Certain European mathematicians were drawn to the idea of negative numbers, like flies to manure. Other (more sensible?) European mathematicians noted that a negative number like, say, “−5” means “five less than nothing” and they asked (very sensibly) how anything can be “less than nothing?”
Unfortunately for all of us, however, those pesky negative numbers turned out to be very useful for doing algebra and trigonometry and calculus. And those advanced math skills, in turn, informed science and technology — and led us into a modern world where, for example, science and technology could (with the help of negative numbers) send a couple of middle-aged men 225,000 miles to the surface of the moon, to do some rock collecting.

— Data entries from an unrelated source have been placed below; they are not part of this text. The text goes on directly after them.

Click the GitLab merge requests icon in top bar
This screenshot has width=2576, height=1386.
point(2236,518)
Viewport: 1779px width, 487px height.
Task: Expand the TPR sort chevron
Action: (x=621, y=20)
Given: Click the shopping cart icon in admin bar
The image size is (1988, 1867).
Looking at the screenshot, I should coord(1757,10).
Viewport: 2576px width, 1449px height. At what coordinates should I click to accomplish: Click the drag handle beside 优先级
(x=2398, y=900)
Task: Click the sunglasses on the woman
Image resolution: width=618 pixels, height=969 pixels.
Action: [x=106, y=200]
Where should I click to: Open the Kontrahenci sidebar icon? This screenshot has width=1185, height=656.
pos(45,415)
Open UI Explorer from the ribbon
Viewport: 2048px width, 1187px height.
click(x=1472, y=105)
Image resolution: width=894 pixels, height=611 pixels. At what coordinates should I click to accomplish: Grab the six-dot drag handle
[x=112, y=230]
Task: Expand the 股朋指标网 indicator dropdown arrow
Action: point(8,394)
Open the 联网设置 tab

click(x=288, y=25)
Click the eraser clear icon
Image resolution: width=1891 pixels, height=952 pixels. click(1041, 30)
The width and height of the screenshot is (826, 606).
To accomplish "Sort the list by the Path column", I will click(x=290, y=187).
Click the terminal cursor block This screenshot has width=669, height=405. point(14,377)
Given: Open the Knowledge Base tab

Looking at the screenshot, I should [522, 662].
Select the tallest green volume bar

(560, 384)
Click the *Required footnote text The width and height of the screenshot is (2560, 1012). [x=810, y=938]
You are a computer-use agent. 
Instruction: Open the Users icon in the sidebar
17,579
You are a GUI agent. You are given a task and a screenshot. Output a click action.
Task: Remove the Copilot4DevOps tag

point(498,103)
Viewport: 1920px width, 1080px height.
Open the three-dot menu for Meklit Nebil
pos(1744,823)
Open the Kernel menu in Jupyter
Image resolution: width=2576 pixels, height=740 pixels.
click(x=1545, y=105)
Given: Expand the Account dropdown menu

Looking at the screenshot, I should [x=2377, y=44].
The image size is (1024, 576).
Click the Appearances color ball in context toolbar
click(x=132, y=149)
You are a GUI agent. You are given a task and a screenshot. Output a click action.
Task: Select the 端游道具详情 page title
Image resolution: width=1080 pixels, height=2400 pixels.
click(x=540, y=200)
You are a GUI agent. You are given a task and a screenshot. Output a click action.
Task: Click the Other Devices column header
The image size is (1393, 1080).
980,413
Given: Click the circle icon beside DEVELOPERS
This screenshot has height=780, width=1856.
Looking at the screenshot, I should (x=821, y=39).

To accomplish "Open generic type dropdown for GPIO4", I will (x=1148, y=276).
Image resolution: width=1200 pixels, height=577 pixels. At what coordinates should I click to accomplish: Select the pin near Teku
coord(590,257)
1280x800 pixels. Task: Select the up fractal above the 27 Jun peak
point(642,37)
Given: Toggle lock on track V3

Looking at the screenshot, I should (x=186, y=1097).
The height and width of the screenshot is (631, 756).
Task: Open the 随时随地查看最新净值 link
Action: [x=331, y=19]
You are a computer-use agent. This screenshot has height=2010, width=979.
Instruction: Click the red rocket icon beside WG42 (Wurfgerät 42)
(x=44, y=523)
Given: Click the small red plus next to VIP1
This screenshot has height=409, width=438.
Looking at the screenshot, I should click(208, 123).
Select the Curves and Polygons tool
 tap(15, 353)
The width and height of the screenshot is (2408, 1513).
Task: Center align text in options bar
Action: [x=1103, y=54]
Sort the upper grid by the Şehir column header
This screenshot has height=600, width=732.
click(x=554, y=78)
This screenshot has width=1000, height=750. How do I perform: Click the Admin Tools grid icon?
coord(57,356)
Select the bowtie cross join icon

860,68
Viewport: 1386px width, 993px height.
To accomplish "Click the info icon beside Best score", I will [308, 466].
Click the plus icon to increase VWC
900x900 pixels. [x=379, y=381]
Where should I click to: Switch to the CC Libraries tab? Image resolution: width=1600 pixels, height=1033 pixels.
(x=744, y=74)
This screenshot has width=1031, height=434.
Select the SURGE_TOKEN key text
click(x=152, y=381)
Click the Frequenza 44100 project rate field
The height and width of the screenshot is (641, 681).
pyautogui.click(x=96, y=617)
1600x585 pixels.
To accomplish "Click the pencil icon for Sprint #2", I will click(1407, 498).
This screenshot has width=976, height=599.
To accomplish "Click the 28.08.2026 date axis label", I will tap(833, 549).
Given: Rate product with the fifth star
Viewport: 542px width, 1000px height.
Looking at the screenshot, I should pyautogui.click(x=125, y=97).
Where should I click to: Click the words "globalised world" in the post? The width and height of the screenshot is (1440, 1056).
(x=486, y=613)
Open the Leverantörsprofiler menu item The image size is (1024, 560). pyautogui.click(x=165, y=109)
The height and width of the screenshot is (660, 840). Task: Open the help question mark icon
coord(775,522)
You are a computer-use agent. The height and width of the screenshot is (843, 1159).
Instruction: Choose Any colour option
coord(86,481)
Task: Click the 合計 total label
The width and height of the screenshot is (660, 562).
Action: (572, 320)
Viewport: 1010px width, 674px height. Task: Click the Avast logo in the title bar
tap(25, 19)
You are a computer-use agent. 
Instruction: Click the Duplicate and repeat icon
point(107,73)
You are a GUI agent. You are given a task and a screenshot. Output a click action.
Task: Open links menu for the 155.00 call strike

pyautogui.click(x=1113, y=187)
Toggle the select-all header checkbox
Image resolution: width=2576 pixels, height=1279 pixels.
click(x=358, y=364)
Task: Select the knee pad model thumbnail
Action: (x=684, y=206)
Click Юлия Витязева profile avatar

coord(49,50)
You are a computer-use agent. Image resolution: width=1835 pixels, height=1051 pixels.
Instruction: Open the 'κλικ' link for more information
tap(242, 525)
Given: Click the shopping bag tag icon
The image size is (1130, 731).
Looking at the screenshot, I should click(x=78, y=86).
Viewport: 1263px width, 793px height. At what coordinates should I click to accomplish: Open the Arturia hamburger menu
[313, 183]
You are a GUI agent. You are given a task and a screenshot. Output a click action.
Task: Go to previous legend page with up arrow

With more achievements like that, waiting for us around the corner, the mathematicians knew they needed to come up with ways to teach innocent eighth graders about negative numbers — and trick them into believing that these imaginary numbers are real.
As a result, we Americans now generally believe that numbers like “−17,000,000,000,000” exist. That’s the amount of dollars that our democratically elected federal government believes the American taxpayers currently owe to the investment bankers on Wall Street … and in Beijing and Tokyo.